OPNSense Secondary Gateway Fails

I am running opnsense as my router. I have done this for years now. I have a primary and secondary gateways. The primary is the cable internet and the secondary is Starlink. Key piece of info: The Starlink is not in bypass mode. I do this on purpose in order to keep the starlink wifi has a tertiary backup.

This week my primary internet decided to turn to trash at night. This is quote common and with it being high season the amount of tourists is too much for the cable company. What this means is I have high latency at night. Failover to Starlink is the only solution but for some reason it stopped working. I also use individual firewall rules to force certain devices to use Starlink. Again, crappy internet calls for crappy solutions. If I forced a device to use Starlink the web still would not work.

To troubleshoot this I spent several hours going through the steps by myself and then several more hours with Google’s thinking model on AI studio. I also brought in deepseak. After all that troubleshooting I was still stuck. What was weird is I could ping and use a dig and even a curl through the command line but nothing in any web browser.

The only changes I could think about was DNS to upgrade to the latest OPNSense and the major upgrade to OPNSense 25.1.1. Fast forward to the present and I remembered that I made 1 other change about 2 weeks ago. I changed the local IP range on Starlink from 192.168.1.1/24 to 10.0.0.1/16. I guess I had not used the Starlink since then because that little nugget was key. While Gemini had me confirm that my NAT outbound rules were correct I think that OPNSense never truly released the IP range. I changed Starlink back to the 192.168.1.0/24 and then it started to work.

I still want that range removed but I think that next time I will be removing the interface and gateway and then change the Starlink LAN range. I then add the interface back and my money is on that it will start to work.

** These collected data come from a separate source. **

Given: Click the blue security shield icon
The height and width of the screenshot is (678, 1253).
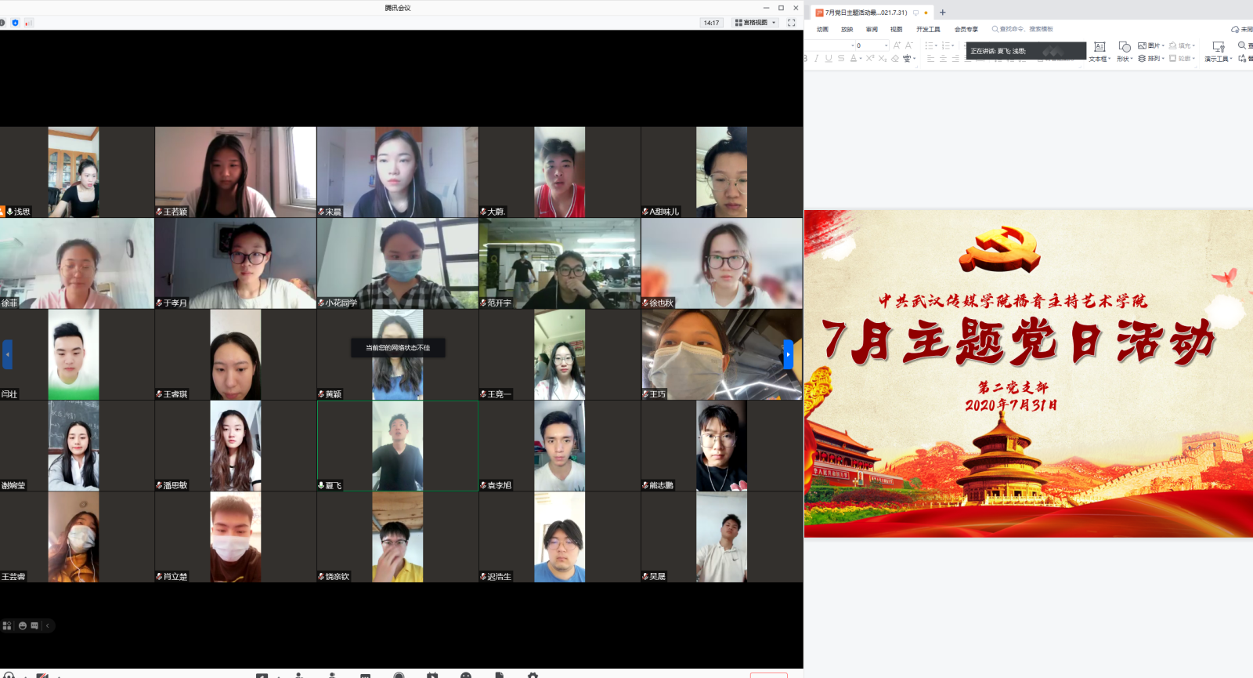Looking at the screenshot, I should pyautogui.click(x=15, y=23).
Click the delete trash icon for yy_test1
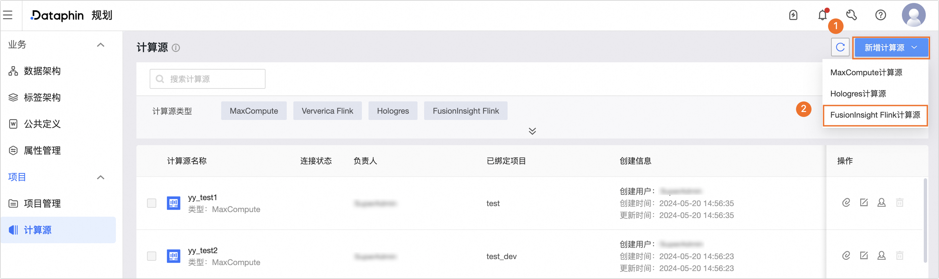Image resolution: width=939 pixels, height=279 pixels. 900,202
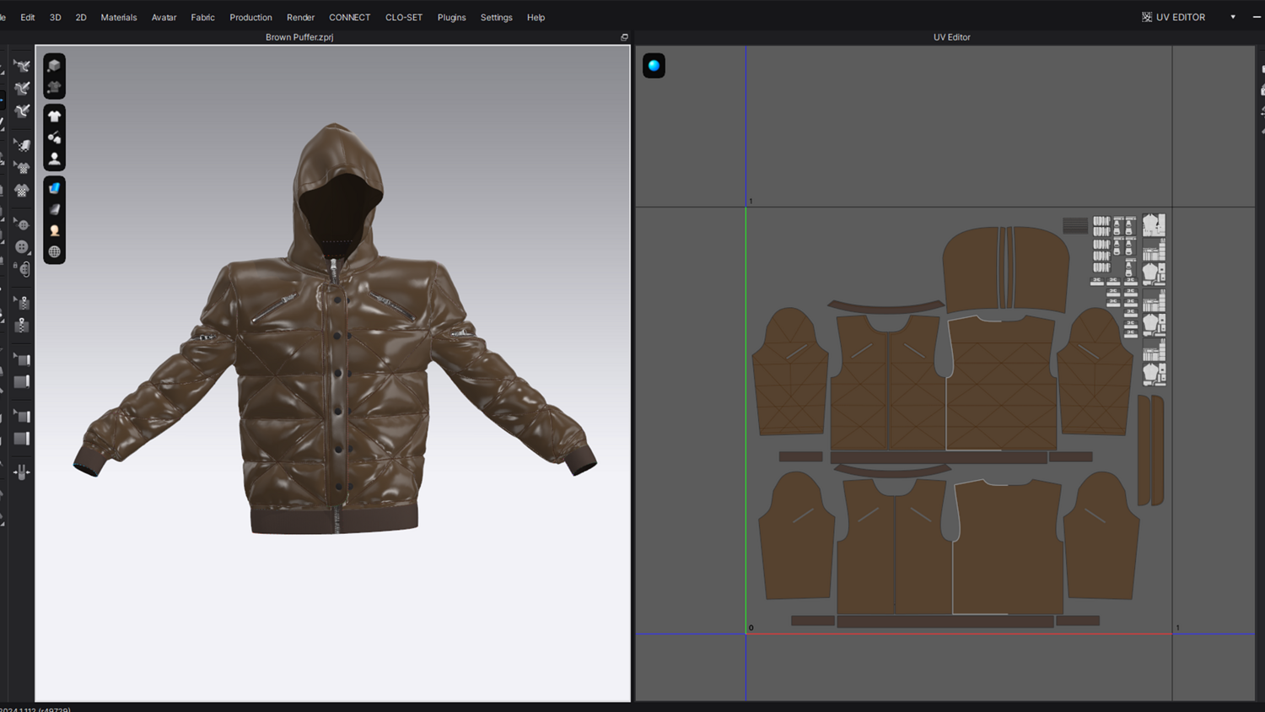Screen dimensions: 1265x712
Task: Select the Edit Button tool with arrow
Action: click(x=22, y=225)
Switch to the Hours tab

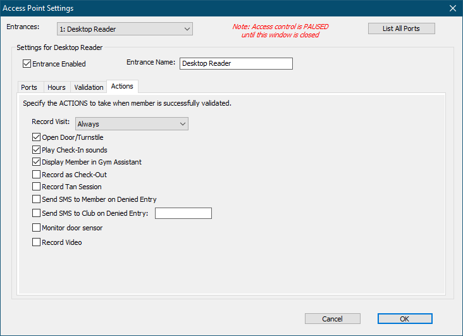pos(56,87)
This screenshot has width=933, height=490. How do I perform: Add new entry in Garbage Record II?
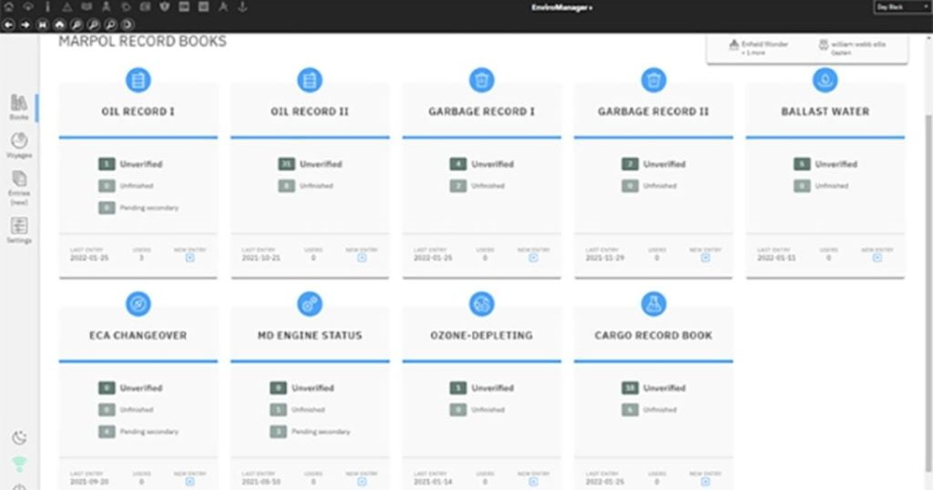(x=705, y=258)
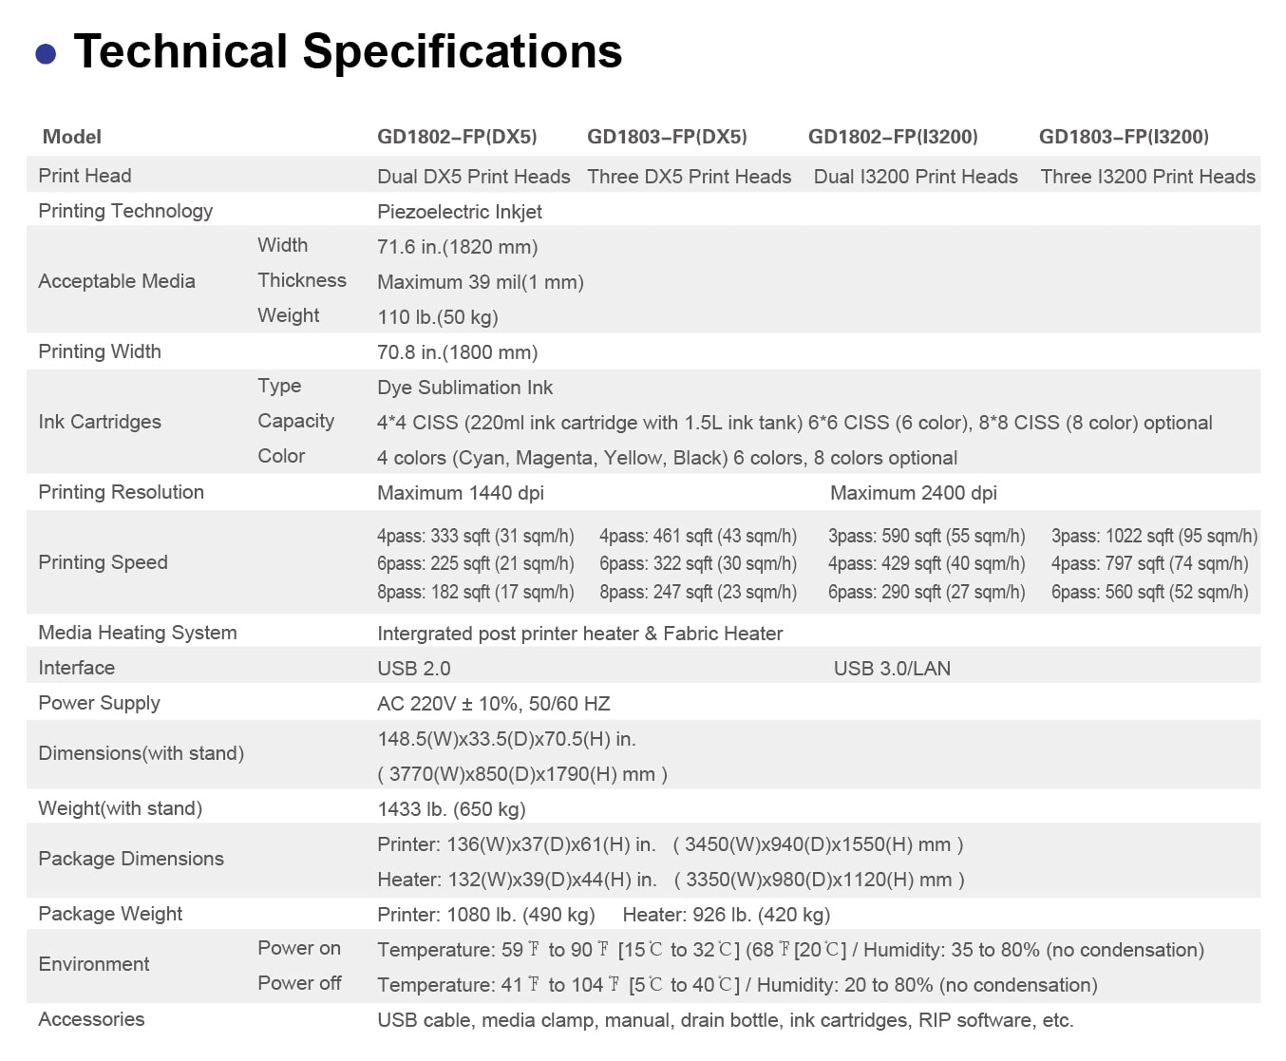Select the GD1803-FP(DX5) model column header
This screenshot has width=1286, height=1061.
click(667, 137)
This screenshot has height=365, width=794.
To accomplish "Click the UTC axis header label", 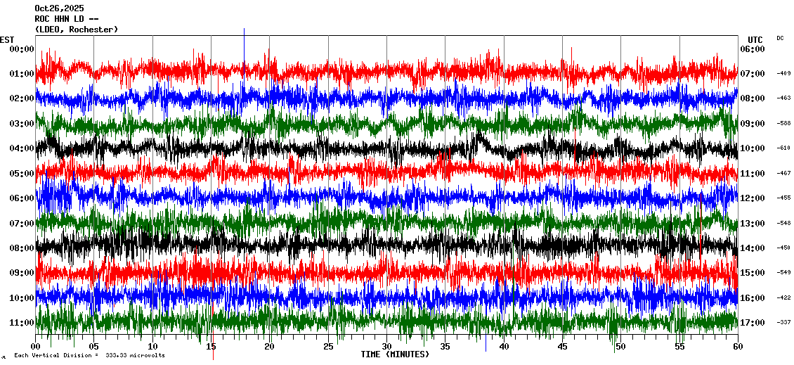I will (x=755, y=39).
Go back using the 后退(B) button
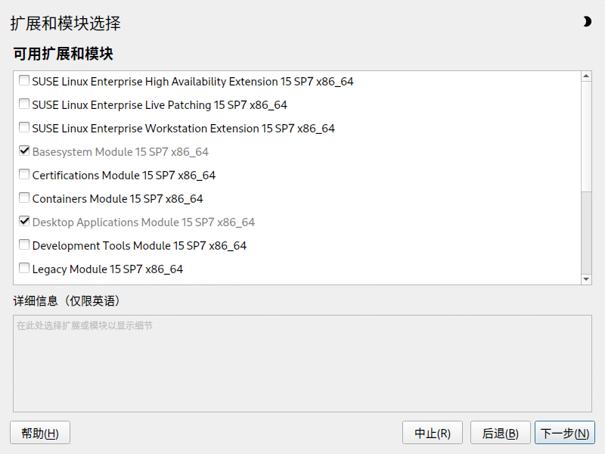The image size is (605, 454). [x=500, y=433]
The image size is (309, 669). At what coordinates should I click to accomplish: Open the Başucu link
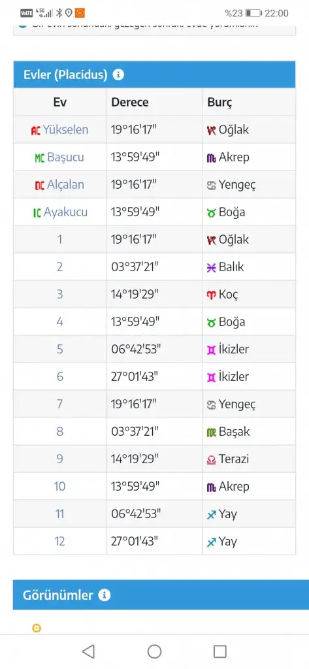pyautogui.click(x=66, y=157)
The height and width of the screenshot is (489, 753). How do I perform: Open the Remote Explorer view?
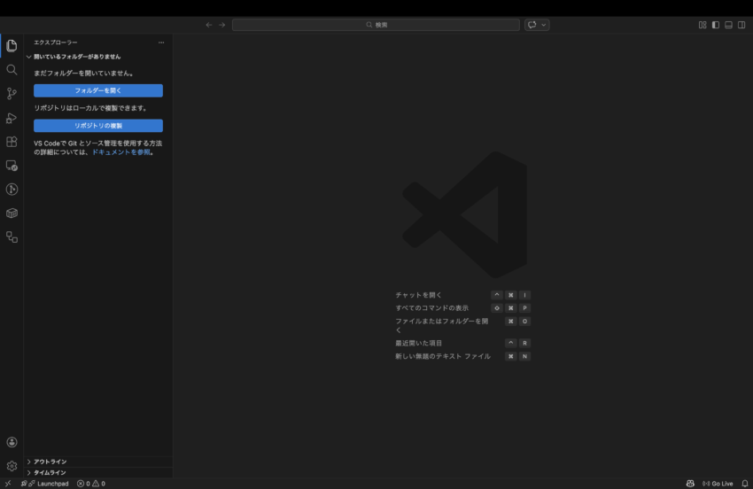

One quick note on using LLM AI. I was disappointed using Gemini Flash Thinking Experimental 2.0. Near the end and still in context it began to unravel. I have had this happen on other LLMs but I thought the large context would help. It sometimes just wouldn’t look at the full picture. The best example of this is I told it that my failover didn’t work and neither did my firewall rule. It was very determined to focus on the failover not working and would ignore the firewall rule. It should have deducted that the firewall rule really has nothing to do with the gateway failover and thus it should have focused on troubleshooting that could have solved both situations.